= AIM OF THE TASK =
Give the data a second time, exactly and in full.

(Collected data entries)
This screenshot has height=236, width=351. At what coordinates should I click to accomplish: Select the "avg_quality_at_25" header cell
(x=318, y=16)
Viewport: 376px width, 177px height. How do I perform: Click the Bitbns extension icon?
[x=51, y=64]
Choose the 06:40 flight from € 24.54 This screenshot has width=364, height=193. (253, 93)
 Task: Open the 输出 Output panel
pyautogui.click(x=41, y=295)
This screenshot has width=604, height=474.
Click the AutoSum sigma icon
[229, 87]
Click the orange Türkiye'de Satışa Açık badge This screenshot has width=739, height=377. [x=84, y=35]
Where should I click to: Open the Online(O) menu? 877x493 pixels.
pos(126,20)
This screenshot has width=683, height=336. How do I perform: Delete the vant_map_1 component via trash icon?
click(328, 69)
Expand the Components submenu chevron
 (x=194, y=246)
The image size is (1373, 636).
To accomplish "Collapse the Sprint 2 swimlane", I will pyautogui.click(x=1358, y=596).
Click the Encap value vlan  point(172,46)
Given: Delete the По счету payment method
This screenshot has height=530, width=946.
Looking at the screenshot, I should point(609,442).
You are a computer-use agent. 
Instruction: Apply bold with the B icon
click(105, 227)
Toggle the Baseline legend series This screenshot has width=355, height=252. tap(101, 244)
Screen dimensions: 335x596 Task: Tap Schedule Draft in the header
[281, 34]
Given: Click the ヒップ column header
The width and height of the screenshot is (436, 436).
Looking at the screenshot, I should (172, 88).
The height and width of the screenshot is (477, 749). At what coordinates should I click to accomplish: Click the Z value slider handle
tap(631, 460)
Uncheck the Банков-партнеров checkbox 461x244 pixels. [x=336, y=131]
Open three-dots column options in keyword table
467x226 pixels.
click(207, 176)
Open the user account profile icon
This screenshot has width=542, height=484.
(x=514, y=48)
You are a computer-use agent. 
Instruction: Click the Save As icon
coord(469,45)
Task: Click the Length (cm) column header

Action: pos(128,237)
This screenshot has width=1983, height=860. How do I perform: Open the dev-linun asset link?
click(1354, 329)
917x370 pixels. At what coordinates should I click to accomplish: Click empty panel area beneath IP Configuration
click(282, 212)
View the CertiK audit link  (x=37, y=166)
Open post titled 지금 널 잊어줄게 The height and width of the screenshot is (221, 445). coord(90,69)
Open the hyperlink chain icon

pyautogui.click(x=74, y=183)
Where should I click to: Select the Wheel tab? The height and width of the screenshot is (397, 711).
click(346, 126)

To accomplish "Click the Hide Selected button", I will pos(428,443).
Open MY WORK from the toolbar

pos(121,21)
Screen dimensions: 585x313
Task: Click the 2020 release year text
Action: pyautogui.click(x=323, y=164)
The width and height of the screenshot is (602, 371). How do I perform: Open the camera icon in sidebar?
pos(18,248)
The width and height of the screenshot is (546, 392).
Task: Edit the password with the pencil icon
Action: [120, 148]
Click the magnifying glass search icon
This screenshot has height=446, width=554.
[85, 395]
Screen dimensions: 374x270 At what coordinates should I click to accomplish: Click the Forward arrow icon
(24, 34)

= EXPECTED ANSWER =
This screenshot has height=236, width=351. At what coordinates should I click to accomplish: Select the "avg_quality_at_25" header cell
(x=318, y=16)
Viewport: 376px width, 177px height. How do I perform: Click the Bitbns extension icon?
[x=51, y=64]
Choose the 06:40 flight from € 24.54 This screenshot has width=364, height=193. (253, 93)
 Task: Open the 输出 Output panel
pyautogui.click(x=41, y=295)
This screenshot has width=604, height=474.
Click the AutoSum sigma icon
[229, 87]
Click the orange Türkiye'de Satışa Açık badge This screenshot has width=739, height=377. [x=84, y=35]
Where should I click to: Open the Online(O) menu? 877x493 pixels.
pos(126,20)
This screenshot has width=683, height=336. How do I perform: Delete the vant_map_1 component via trash icon?
click(328, 69)
Expand the Components submenu chevron
 (x=194, y=246)
The image size is (1373, 636).
To accomplish "Collapse the Sprint 2 swimlane", I will pyautogui.click(x=1358, y=596).
Click the Encap value vlan  point(172,46)
Given: Delete the По счету payment method
This screenshot has height=530, width=946.
Looking at the screenshot, I should point(609,442).
You are a computer-use agent. 
Instruction: Apply bold with the B icon
click(105, 227)
Toggle the Baseline legend series This screenshot has width=355, height=252. tap(101, 244)
Screen dimensions: 335x596 Task: Tap Schedule Draft in the header
[281, 34]
Given: Click the ヒップ column header
The width and height of the screenshot is (436, 436).
Looking at the screenshot, I should (172, 88).
The height and width of the screenshot is (477, 749). At what coordinates should I click to accomplish: Click the Z value slider handle
tap(631, 460)
Uncheck the Банков-партнеров checkbox 461x244 pixels. [x=336, y=131]
Open three-dots column options in keyword table
467x226 pixels.
click(207, 176)
Open the user account profile icon
This screenshot has width=542, height=484.
(x=514, y=48)
You are a computer-use agent. 
Instruction: Click the Save As icon
coord(469,45)
Task: Click the Length (cm) column header

Action: pos(128,237)
This screenshot has width=1983, height=860. How do I perform: Open the dev-linun asset link?
click(1354, 329)
917x370 pixels. At what coordinates should I click to accomplish: Click empty panel area beneath IP Configuration
click(282, 212)
View the CertiK audit link  (x=37, y=166)
Open post titled 지금 널 잊어줄게 The height and width of the screenshot is (221, 445). coord(90,69)
Open the hyperlink chain icon

pyautogui.click(x=74, y=183)
Where should I click to: Select the Wheel tab? The height and width of the screenshot is (397, 711).
click(346, 126)

To accomplish "Click the Hide Selected button", I will pos(428,443).
Open MY WORK from the toolbar

pos(121,21)
Screen dimensions: 585x313
Task: Click the 2020 release year text
Action: pyautogui.click(x=323, y=164)
The width and height of the screenshot is (602, 371). How do I perform: Open the camera icon in sidebar?
pos(18,248)
The width and height of the screenshot is (546, 392).
Task: Edit the password with the pencil icon
Action: [120, 148]
Click the magnifying glass search icon
This screenshot has height=446, width=554.
[85, 395]
Screen dimensions: 374x270 At what coordinates should I click to accomplish: Click the Forward arrow icon
(24, 34)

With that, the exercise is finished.